The Gemini exchange is launching an institutional-grade crypto custody solution, according to an announcement Tuesday.
Through the Gemini Trust Company, a regulated custodian overseen by the New York Department of Financial Services (NYDFS), the Winklevoss-backed exchange now offers “Gemini Custody,” a platform which would enable clients to trade assets instantly by offering them credits.
Previously, clients would have to wait more than a day to access and trade assets. Gemini customers will be able to trade assets held offline without waiting to access them using the new system.
According to the release, customers can set up white lists, ensuring their crypto holdings can only be withdrawn to certain addresses; grant auditors access to confirm balances and activity; and set up different sub-accounts with different levels of permission as needed.
In a statement, Gemini managing director of operations Jeanine Hightower-Sellitto said Gemini Custody is a “crypto-native solution” which provides both security and liquidity for clients.
“Institutional investors have demonstrated a clear and growing demand for crypto, but they’ve struggled to find a solution that fully meets their complex regulatory and security requirements.”
As part of its security efforts, Gemini Custody allows for multi-signature offline storage, the release said.
The custodian, which already supported bitcoin, bitcoin cash, ether, litecoin and zcash, now provides support for 0z, Augur’s REP tokens, the basic attention token (BAT), bread (BRD), dai, maker, decentraland’s MANA token, enjin, flexacoin, the Gemini dollar, Kyber Network’s token, Loom Network’s token and OmiseGo.
Gemini plans to add support for other cryptocurrencies as well.
While many of the new ERC-20 tokens were not explicitly approved through the NYDFS, the New York financial regulator approved Gemini’s Listing, Custody and Issuance Framework, according to a spokesperson. The ERC-20 tokens are being added in accordance with the framework.

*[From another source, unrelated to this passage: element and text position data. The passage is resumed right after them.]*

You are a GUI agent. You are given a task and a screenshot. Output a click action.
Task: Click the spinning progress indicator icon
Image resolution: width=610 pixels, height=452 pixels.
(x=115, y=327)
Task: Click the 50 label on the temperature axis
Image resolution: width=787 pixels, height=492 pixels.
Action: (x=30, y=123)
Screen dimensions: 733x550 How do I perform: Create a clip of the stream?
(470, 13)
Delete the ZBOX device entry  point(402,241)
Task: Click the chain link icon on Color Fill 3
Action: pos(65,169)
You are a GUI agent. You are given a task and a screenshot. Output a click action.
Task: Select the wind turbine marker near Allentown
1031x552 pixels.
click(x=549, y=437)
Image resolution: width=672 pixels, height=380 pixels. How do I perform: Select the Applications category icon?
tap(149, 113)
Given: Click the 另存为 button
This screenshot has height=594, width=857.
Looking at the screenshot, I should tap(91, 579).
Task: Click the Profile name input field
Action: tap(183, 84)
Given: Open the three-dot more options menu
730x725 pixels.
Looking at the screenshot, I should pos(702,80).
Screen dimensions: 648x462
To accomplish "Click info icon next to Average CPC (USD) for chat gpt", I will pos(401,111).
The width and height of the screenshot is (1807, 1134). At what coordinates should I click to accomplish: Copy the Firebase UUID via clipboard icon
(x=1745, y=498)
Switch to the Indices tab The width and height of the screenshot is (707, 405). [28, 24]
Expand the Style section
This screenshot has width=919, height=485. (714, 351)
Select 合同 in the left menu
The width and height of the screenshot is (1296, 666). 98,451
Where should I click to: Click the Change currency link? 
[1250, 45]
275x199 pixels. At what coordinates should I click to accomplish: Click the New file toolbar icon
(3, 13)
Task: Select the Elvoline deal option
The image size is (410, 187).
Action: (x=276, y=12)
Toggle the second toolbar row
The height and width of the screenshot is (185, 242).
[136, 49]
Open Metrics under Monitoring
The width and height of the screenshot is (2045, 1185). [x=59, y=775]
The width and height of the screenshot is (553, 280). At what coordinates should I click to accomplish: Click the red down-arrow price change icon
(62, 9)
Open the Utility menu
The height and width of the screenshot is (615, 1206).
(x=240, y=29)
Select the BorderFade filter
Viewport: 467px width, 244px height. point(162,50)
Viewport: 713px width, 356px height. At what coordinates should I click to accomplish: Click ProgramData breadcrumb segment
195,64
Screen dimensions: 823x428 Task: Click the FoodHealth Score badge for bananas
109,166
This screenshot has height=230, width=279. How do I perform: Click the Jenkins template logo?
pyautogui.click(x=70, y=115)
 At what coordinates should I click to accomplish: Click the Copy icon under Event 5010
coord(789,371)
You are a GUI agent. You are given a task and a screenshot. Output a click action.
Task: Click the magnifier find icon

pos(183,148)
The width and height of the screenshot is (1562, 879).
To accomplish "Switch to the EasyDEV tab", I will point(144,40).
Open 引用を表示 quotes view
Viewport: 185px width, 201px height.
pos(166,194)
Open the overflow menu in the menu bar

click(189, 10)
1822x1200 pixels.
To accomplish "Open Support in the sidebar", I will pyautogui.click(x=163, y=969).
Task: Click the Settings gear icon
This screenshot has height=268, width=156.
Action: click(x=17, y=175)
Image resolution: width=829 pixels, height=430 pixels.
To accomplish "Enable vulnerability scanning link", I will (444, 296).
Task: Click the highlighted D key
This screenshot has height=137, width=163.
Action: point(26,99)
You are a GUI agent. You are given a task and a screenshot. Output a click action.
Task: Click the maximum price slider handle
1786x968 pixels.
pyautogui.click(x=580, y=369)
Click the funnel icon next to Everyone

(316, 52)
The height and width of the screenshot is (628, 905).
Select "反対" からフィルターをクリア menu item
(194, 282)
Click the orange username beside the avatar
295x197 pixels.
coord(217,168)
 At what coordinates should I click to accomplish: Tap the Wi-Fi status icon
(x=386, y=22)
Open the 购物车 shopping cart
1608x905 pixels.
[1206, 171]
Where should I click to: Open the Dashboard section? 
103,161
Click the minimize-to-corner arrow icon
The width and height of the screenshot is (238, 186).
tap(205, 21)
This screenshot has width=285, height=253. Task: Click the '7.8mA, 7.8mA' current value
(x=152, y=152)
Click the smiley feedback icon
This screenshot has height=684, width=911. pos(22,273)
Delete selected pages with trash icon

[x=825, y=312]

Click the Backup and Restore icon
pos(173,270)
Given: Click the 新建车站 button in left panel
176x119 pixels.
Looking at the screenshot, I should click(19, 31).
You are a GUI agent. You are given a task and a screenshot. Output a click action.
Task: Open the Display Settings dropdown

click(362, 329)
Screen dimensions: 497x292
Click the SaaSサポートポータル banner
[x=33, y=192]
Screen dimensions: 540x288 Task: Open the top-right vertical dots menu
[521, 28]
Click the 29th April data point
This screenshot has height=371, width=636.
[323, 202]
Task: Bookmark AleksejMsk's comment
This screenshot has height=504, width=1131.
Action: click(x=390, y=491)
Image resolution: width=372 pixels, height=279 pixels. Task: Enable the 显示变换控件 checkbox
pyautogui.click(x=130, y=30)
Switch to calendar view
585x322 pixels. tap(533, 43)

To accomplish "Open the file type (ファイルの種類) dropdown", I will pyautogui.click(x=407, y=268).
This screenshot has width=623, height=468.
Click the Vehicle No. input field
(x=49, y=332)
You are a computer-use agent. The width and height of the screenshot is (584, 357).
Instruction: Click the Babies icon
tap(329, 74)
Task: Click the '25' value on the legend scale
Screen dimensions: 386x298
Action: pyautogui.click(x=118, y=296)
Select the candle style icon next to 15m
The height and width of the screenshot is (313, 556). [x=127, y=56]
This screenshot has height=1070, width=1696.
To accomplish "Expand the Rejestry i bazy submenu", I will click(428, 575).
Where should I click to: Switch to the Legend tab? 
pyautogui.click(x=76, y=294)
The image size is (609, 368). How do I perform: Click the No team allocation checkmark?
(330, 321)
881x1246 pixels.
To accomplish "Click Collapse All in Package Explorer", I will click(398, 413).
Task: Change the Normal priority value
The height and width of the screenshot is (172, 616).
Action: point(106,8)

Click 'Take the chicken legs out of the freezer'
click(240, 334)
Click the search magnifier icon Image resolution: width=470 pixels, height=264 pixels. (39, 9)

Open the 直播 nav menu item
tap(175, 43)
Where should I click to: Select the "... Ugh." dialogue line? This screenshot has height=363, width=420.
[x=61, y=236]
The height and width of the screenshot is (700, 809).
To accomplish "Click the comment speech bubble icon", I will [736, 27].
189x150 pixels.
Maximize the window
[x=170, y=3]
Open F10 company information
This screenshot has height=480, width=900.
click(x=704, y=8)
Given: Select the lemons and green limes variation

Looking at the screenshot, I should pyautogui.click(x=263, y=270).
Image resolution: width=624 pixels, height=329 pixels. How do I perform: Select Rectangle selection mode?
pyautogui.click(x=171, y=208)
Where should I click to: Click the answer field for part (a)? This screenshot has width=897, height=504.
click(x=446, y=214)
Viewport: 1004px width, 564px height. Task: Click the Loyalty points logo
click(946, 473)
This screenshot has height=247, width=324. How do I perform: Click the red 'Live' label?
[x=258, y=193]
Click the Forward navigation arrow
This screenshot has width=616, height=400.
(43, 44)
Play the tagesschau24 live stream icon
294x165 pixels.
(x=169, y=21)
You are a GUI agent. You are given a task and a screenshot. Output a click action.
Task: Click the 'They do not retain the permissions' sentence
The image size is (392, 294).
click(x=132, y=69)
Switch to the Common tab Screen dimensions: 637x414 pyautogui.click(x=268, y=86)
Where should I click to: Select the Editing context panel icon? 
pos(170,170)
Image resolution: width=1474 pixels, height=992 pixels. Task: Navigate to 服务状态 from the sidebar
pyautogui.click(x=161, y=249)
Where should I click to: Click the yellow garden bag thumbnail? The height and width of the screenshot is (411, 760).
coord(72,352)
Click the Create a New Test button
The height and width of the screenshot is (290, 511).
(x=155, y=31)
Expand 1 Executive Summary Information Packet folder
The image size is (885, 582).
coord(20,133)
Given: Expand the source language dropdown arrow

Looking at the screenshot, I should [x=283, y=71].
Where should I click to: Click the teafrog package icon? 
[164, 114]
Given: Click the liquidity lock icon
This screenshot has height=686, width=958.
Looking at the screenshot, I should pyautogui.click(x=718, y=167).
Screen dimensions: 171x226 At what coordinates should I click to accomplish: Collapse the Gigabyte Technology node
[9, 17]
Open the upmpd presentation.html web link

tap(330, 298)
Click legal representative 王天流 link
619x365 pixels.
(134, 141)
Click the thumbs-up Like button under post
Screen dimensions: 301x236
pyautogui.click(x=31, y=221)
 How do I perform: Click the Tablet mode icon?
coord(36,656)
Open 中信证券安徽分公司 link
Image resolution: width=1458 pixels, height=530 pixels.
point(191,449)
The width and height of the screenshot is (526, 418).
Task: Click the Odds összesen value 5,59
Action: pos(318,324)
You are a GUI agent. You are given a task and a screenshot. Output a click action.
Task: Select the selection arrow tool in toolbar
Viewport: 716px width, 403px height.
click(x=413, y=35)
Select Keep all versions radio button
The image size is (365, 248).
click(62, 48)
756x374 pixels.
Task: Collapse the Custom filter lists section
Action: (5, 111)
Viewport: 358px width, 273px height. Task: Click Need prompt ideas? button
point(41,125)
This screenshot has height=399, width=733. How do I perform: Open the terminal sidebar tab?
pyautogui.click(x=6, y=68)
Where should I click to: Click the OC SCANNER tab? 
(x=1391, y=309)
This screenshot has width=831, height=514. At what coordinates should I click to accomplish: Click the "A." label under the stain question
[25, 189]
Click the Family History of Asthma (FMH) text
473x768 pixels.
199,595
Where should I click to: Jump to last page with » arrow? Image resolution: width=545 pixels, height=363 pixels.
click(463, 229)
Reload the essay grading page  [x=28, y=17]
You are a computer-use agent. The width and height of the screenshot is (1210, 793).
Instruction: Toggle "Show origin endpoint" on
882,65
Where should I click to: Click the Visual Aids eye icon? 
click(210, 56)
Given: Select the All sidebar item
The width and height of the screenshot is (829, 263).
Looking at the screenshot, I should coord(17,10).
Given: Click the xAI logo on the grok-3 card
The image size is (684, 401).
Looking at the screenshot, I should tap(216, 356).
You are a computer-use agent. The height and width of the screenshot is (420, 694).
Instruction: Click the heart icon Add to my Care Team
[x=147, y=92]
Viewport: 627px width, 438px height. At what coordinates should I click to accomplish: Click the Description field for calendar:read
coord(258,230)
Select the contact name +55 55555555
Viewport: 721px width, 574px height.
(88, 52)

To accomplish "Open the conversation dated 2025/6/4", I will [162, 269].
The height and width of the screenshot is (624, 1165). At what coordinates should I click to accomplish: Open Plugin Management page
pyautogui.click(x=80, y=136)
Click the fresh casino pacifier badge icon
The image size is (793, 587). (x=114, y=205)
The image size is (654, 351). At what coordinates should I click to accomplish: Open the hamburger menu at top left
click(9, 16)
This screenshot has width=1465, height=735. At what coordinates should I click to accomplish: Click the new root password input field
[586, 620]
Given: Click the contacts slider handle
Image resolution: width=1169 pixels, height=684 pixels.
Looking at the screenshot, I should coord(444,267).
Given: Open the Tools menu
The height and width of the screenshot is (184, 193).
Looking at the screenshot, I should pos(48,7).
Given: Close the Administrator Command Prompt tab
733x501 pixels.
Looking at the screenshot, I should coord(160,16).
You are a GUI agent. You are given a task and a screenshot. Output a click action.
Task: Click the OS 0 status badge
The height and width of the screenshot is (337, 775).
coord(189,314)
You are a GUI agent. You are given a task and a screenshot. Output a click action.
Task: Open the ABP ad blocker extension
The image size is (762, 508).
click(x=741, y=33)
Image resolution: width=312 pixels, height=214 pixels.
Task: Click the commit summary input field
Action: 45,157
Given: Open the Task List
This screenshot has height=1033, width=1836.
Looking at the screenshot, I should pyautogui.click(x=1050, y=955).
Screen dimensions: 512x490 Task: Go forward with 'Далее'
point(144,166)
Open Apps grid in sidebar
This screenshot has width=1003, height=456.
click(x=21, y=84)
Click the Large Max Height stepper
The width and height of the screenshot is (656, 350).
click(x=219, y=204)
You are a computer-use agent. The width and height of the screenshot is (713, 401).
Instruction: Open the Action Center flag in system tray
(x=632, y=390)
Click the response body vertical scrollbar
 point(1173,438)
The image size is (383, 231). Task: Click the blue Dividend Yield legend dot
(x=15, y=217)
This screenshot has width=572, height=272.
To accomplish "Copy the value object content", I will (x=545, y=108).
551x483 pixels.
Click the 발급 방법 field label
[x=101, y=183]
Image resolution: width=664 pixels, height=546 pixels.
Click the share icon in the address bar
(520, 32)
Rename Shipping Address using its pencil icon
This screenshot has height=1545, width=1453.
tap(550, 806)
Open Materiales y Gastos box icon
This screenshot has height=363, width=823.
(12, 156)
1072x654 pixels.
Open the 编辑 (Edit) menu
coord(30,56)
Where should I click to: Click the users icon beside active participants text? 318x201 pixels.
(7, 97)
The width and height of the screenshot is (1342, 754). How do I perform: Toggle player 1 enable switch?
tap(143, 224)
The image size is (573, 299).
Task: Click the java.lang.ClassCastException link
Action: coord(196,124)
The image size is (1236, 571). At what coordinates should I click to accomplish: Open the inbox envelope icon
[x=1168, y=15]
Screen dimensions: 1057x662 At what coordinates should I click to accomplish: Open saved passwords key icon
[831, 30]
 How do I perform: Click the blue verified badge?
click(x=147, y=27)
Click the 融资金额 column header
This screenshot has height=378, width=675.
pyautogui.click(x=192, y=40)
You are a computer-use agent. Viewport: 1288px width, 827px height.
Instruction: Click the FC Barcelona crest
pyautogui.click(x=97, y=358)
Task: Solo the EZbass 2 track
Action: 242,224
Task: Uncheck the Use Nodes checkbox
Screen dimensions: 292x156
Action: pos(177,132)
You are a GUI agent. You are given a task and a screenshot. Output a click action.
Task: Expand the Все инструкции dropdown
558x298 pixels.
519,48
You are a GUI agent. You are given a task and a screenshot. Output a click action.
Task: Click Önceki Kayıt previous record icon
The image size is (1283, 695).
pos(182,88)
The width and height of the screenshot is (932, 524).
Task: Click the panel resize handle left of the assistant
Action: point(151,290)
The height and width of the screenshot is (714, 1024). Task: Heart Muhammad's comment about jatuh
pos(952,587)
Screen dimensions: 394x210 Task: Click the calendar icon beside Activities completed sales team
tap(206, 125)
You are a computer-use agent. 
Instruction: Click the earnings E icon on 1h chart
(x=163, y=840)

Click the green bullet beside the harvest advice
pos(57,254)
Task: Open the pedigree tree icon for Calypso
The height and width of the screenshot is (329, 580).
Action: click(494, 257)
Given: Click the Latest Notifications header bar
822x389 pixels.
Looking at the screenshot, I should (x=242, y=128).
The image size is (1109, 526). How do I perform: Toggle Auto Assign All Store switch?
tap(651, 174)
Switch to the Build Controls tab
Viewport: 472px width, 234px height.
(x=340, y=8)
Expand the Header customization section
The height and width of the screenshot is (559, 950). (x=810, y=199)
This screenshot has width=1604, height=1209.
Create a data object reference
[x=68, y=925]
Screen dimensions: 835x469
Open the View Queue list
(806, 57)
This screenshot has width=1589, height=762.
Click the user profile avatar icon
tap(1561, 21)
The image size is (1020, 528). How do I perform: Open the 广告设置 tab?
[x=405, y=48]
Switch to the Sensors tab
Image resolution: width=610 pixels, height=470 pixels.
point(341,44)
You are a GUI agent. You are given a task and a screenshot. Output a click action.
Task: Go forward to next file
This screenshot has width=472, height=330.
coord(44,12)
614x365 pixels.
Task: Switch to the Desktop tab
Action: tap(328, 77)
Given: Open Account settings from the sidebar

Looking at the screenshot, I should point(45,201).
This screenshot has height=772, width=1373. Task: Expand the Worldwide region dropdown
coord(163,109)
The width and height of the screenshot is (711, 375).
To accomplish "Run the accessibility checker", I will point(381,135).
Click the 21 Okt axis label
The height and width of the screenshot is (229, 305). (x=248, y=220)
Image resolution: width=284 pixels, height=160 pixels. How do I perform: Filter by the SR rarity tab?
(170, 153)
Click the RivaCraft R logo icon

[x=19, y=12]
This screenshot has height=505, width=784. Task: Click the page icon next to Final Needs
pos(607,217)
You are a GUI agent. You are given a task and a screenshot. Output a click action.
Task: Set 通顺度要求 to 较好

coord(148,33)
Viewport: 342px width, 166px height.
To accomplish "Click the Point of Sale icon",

Tuesday’s launch is only the latest move in Gemini’s efforts to provide regulated services to institutions.
The exchange announced in early July that it would file for a broker-dealer license through the Financial Industry Regulatory Authority (FINRA), the self-regulatory organization overseeing securities dealers in the U.S. Should Gemini secure a broker-dealer approval, it would then be able to apply to become an alternative trading system, which would enable it to offer digital securities for approved traders.